An exact copy of the records is needed; please leave the images out.
**** INPUT RECORDS
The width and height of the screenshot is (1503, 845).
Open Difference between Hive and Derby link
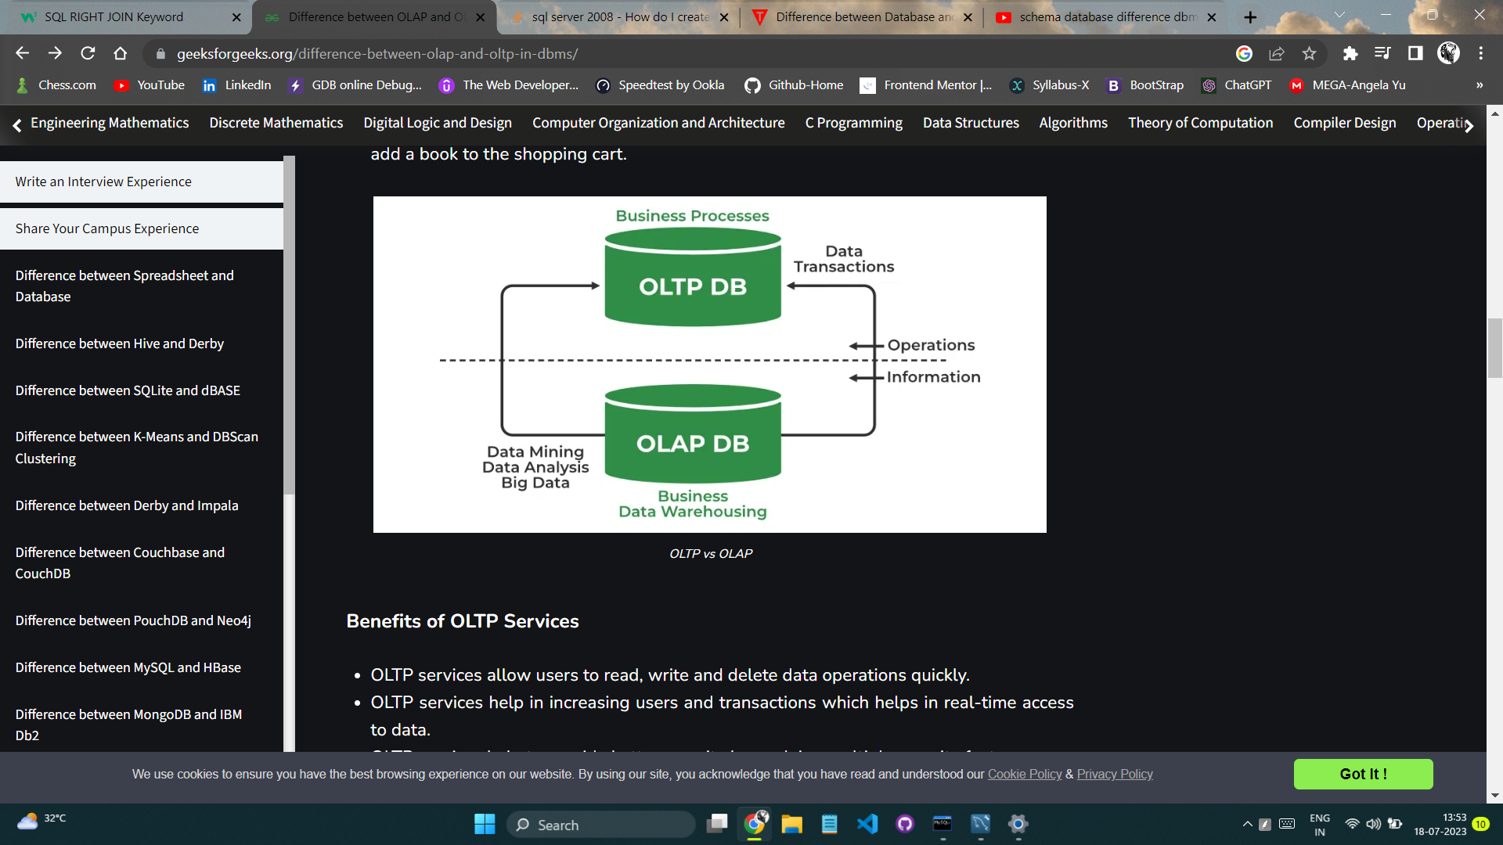119,343
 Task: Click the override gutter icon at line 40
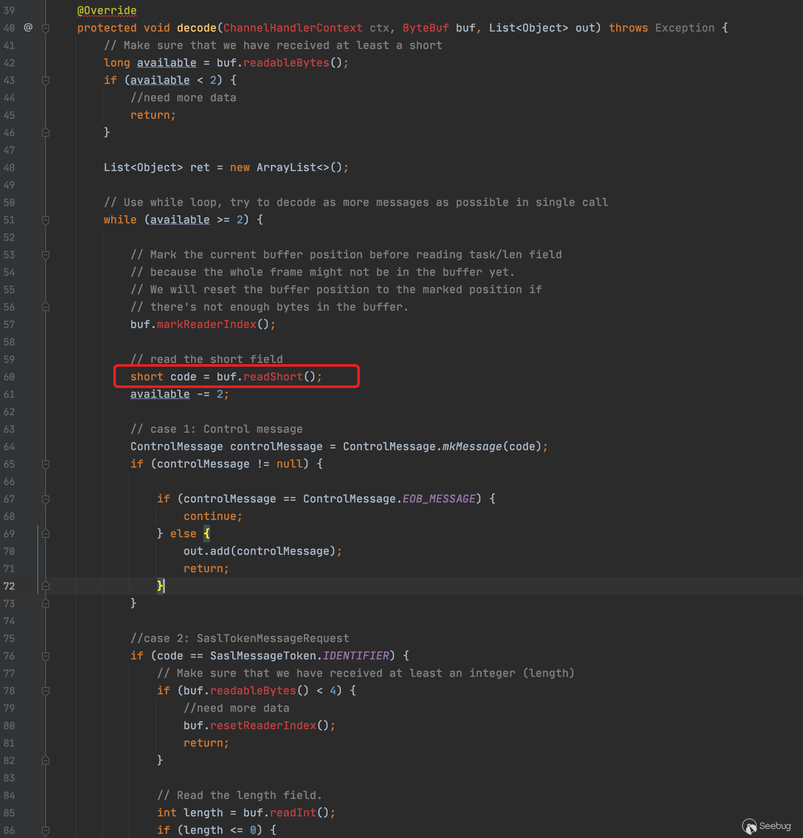28,28
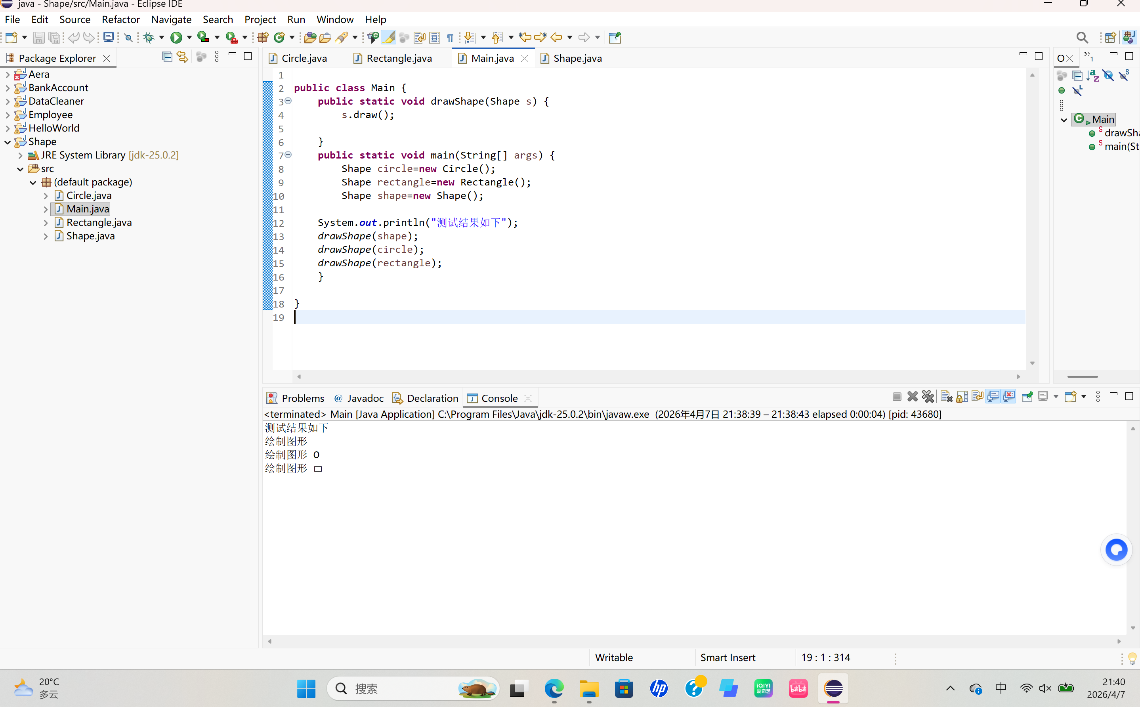Collapse the src folder in tree
The image size is (1140, 707).
(x=20, y=169)
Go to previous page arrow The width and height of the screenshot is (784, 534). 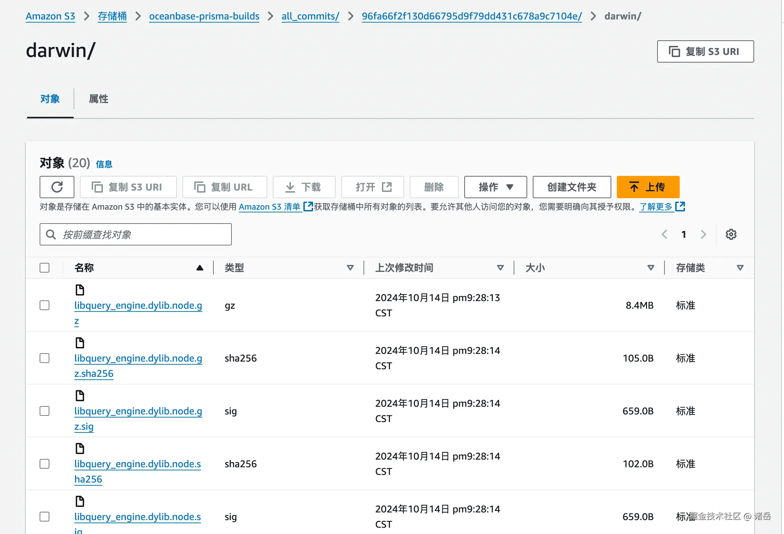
********
▸ RESULT BELOW
The width and height of the screenshot is (1503, 845).
Open Difference between Hive and Derby link
119,343
 Task: Click the override gutter icon at line 40
28,28
Collapse the src folder in tree
The image size is (1140, 707).
(x=20, y=169)
Go to previous page arrow The width and height of the screenshot is (784, 534). 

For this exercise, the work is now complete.